REQUIRED WORK.
a: In the 1945 immigration appeal decision, edit the passage starting with "Decided by Board" and going on through "18, 1931, distinguished." so that "Inadmissibility" replaces "Excludability".
b: The 1945 immigration appeal decision holds that an alien convicted of a narcotics violation under the act of February 18, 1931, is excludable on reentry, even though the Immigration Act of 1917 does not name that ground. In one to three sentences, explain the reason the decision gives.

In the Matter of H

Board of Immigration AppealsDec 14, 1945
2 I&N Dec. 406 (B.I.A. 1945)

56196/392

Decided by Board December 14, 1945.

Excludability — On basis of deportability upon reentry — Narcotic law violation — Act of February 9, 1909, as amended — Act of February 18, 1931, distinguished.

1. The act of February 18, 1931, provides for arrest and deportation of an alien upon conviction of a narcotics violation after the enactment of that act and an alien so convicted is subject to arrest and deportation regardless of whether or not he may have departed from the United States, and reentered at a time subsequent to his conviction; wherefore he would be deemed excludable at time of reentry under the Immigration Act of 1917 though such act does not specifically provide for such a ground of exclusion. (See vol. 1 IN Dec. 293.)

2. The act of February 9, 1909 as amended by the act of May 26, 1922 provides for arrest and deportation upon conviction and sentence of a narcotics violation after entry and an alien so convicted and sentenced is not subject to arrest and deportation upon reentry subsequent to such conviction and sentence; wherefore he would not be deemed excludable at the time of such reentry because of such conviction and sentence.

EXCLUDED BY BOARD OF SPECIAL INQUIRY:

Act of 1924 — No immigration visa.

Act of February 9, 1909, as amended — Convicted and sentenced to 1 year or more for violation of a law relating to traffic in narcotics, to wit: The Narcotic Drugs Import and Export Act, approved May 26, 1922.

Act of 1917 — Convicted of crime-rape.

Act of 1929, as amended-arrested and deported, no permission to reapply.

BEFORE THE BOARD


The appellant, a native and citizen of Mexico, 47 years of age, applied on May 28, 1945, for admission to the United States for permanent residence, or, in the alternative, for the border-crossing privilege as a temporary visitor. He was found inadmissible on the above-stated grounds by a Board of Special Inquiry, and appealed from that decision.

SUPPLIED MATERIAL.
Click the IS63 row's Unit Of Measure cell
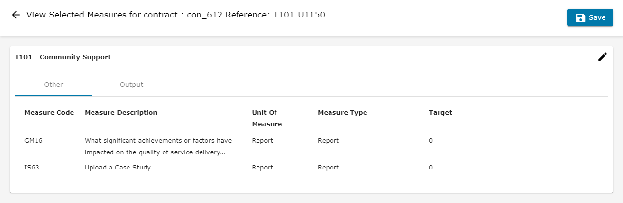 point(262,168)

...

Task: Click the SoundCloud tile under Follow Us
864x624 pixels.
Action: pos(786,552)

SOLUTIONS TO THE TASKS.
a:
Decided by Board December 14, 1945.

Inadmissibility — On basis of deportability upon reentry — Narcotic law violation — Act of February 9, 1909, as amended — Act of February 18, 1931, distinguished.

b: The 1931 act makes an alien convicted of a narcotics violation after its enactment subject to arrest and deportation. This applies whether or not the alien left the United States and came back after the conviction. Because the alien would be deportable anyway after reentering, he is treated as excludable at the time of reentry.